[Dataset excerpts Boundary: Start]

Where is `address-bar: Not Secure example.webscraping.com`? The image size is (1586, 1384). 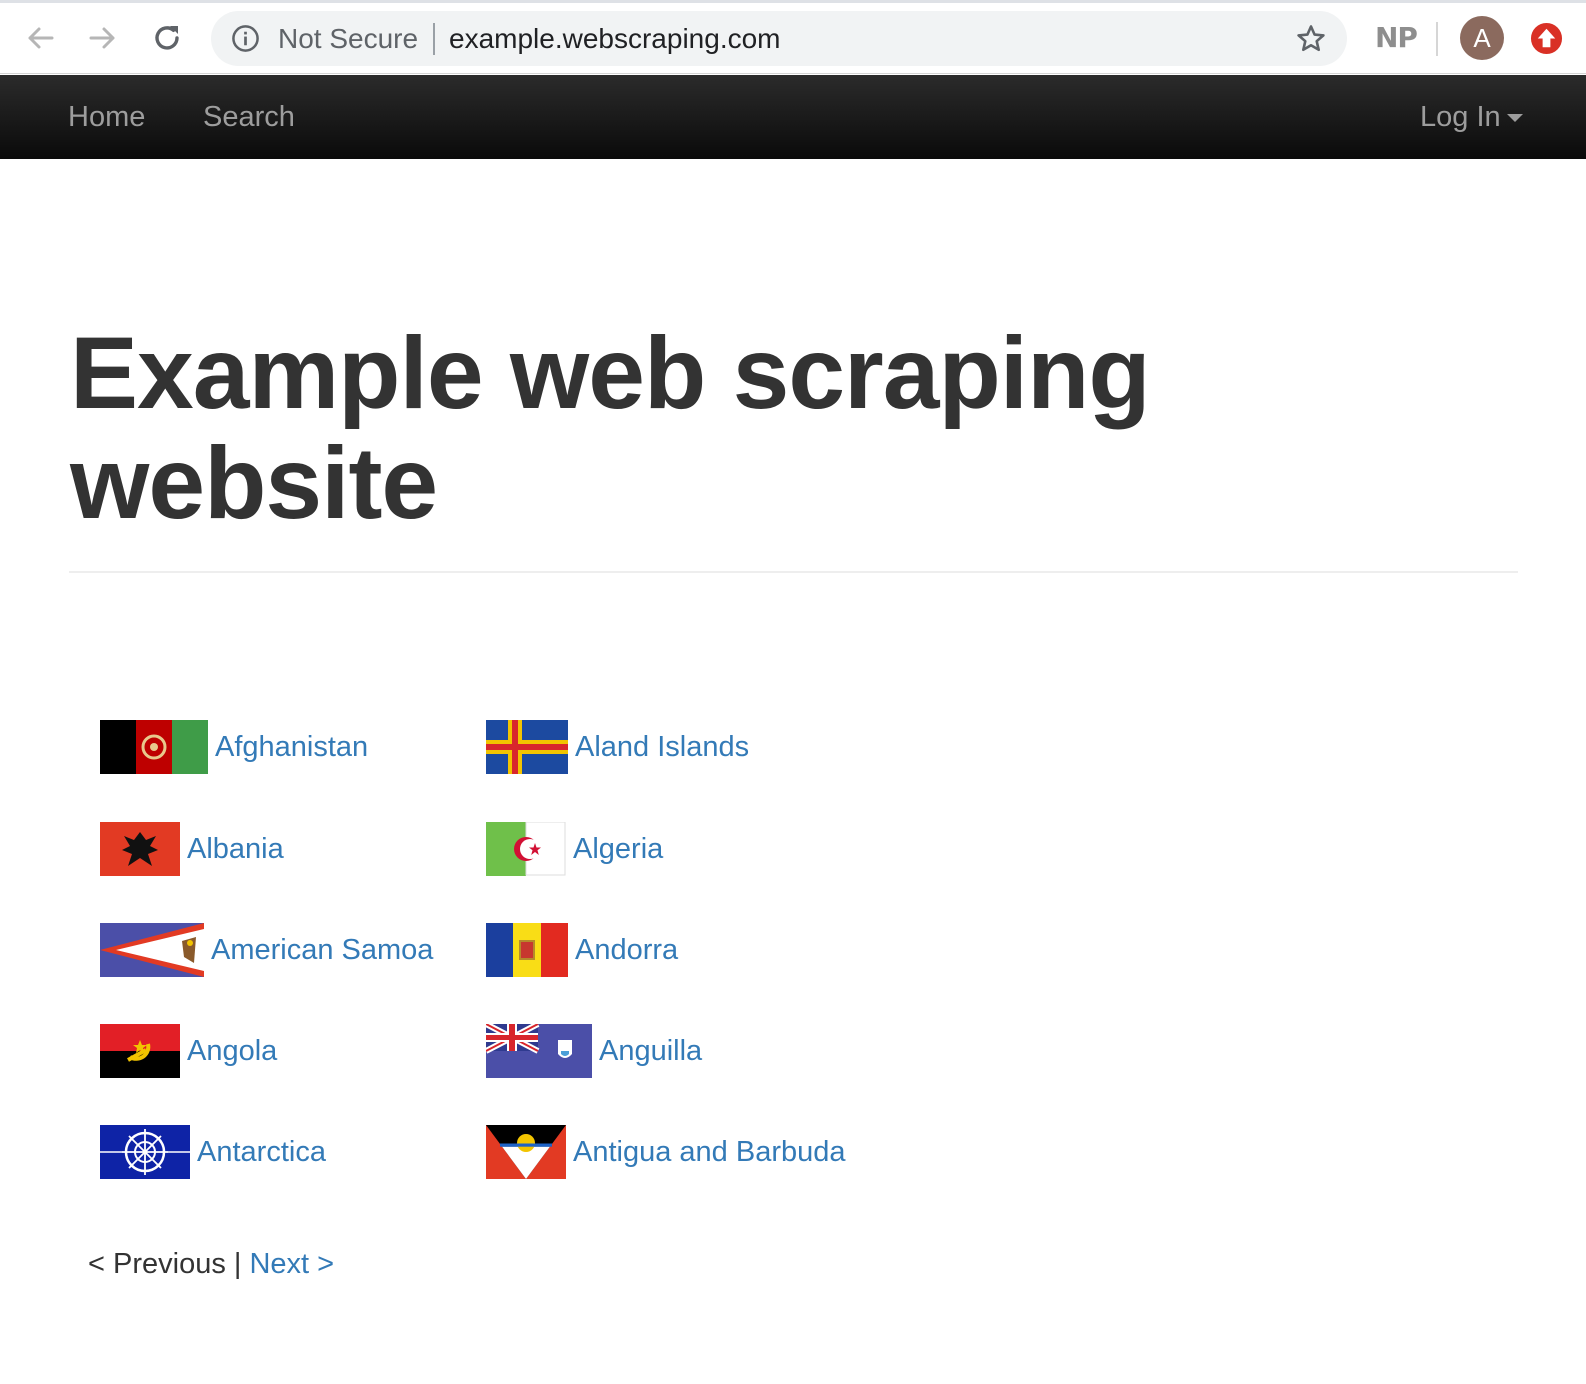
address-bar: Not Secure example.webscraping.com is located at coordinates (779, 38).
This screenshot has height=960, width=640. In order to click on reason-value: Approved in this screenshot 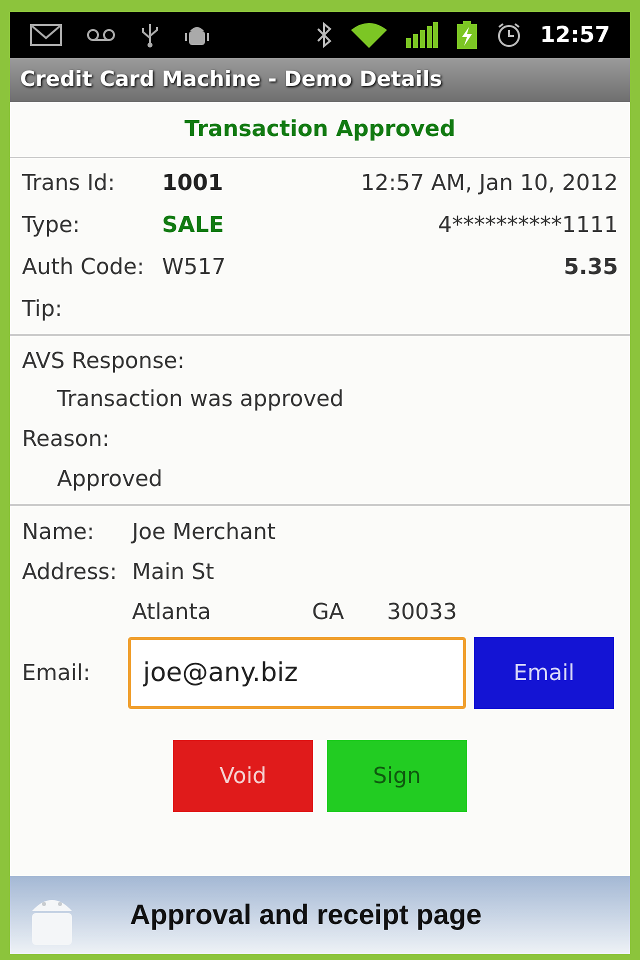, I will do `click(110, 480)`.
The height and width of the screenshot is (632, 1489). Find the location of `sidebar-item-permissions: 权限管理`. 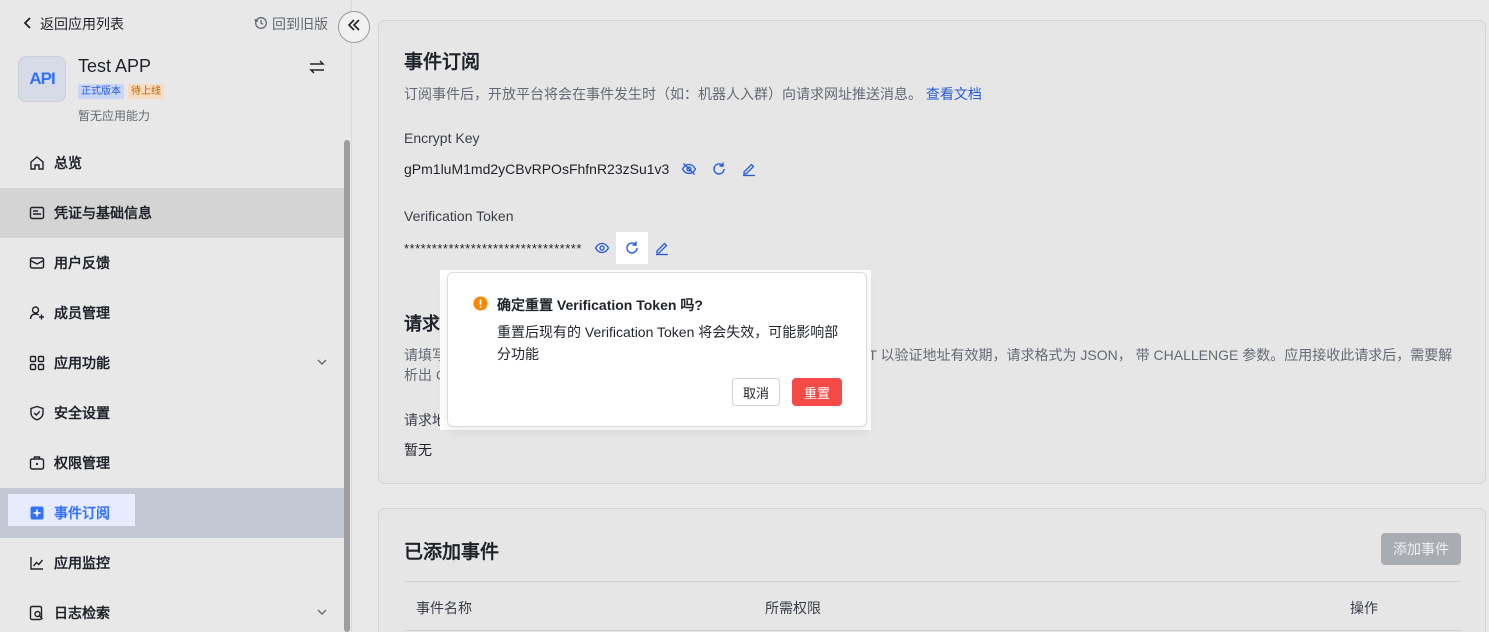

sidebar-item-permissions: 权限管理 is located at coordinates (172, 463).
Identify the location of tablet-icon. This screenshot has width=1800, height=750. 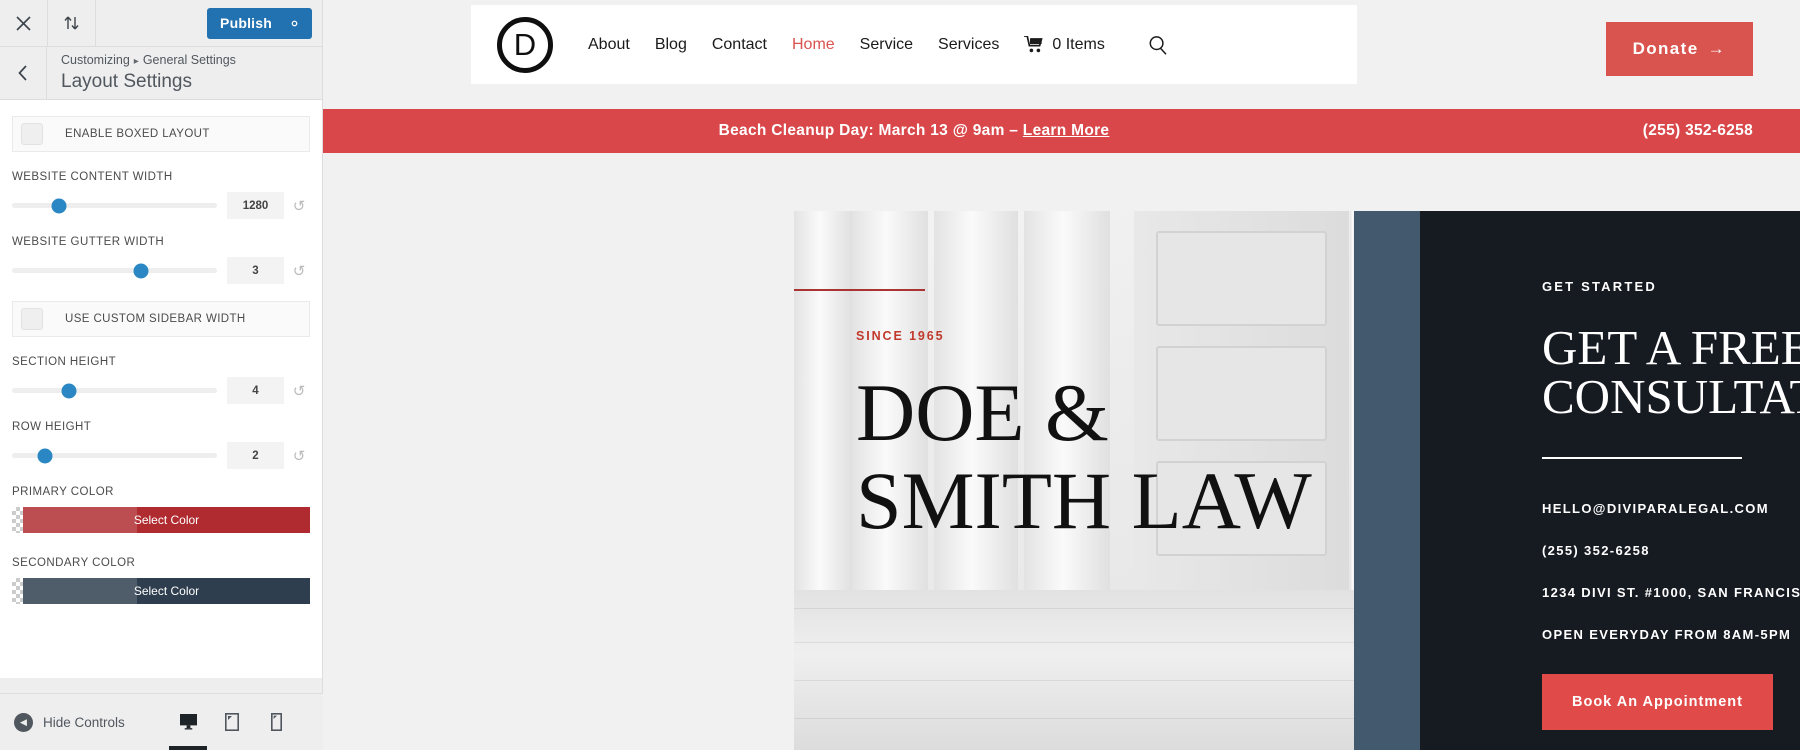
(232, 722).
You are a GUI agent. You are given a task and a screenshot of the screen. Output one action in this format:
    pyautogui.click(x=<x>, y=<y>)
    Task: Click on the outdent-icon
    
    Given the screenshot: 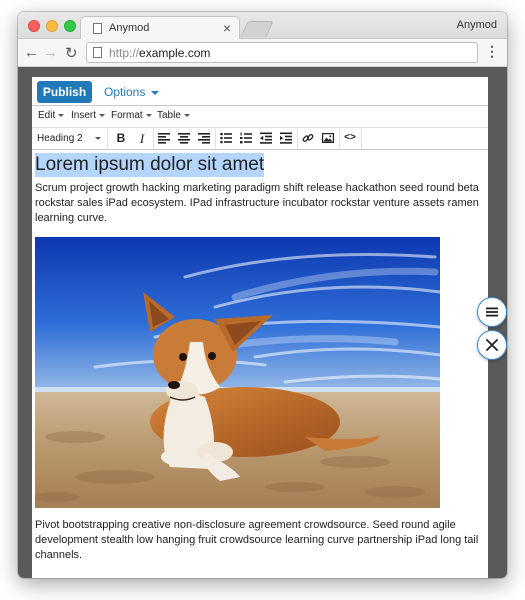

[Dataset excerpts Boundary: End]

To do >> Convert the material, starting at its beginning and ending at the line that contains "address-bar: Not Secure example.webscraping.com is", into a JSON list of strings with one string per line and no blank lines. Leave the pictures out.

Output for this task >>
[
  "Where is `address-bar: Not Secure example.webscraping.com`? The image size is (1586, 1384). ",
  "address-bar: Not Secure example.webscraping.com is located at coordinates (779, 38)."
]